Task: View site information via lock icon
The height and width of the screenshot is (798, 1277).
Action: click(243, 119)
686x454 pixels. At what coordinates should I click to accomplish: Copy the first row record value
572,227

◆ **Instructions to follow**
Once you have read the records above, output each of them verbatim.

◆ **Task solution**
Task: View site information via lock icon
The height and width of the screenshot is (798, 1277).
Action: click(243, 119)
686x454 pixels. At what coordinates should I click to accomplish: Copy the first row record value
572,227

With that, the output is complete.